## Assignment
Each line of the data below that includes the string "will" must be copied.

___ Material shown

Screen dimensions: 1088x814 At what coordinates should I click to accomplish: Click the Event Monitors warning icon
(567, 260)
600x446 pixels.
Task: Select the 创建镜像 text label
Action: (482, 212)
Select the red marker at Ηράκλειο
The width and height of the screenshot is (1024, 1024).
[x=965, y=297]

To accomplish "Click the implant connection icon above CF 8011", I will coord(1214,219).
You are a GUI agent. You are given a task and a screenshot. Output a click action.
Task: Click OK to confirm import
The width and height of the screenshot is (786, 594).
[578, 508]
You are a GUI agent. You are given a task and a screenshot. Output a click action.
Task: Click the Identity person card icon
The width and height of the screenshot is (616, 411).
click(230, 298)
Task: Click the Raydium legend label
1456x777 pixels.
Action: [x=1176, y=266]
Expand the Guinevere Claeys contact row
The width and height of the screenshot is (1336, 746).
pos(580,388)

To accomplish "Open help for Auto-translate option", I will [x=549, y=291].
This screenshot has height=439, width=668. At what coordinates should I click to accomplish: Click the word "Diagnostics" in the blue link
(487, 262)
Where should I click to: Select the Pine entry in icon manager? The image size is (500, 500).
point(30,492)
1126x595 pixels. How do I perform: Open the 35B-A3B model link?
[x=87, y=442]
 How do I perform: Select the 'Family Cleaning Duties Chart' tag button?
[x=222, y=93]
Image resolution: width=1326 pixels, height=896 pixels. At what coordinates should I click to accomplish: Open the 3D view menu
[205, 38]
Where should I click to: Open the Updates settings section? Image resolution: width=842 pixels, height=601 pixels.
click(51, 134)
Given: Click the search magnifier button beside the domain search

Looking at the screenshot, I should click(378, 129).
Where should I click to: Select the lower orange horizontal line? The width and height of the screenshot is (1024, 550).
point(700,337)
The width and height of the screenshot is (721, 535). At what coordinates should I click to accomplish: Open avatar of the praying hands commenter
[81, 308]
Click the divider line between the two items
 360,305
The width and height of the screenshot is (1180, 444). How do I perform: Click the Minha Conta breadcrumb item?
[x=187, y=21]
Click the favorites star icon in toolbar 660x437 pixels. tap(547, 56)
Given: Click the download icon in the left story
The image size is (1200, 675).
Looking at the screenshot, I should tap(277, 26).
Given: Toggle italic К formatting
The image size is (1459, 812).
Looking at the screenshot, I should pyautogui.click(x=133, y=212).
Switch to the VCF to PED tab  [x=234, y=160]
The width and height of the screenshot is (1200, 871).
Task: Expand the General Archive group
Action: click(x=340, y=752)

______

## Solution for this exercise
To accomplish "Click the implant connection icon above CF 8011", I will coord(1214,219).
To accomplish "Open help for Auto-translate option", I will [x=549, y=291].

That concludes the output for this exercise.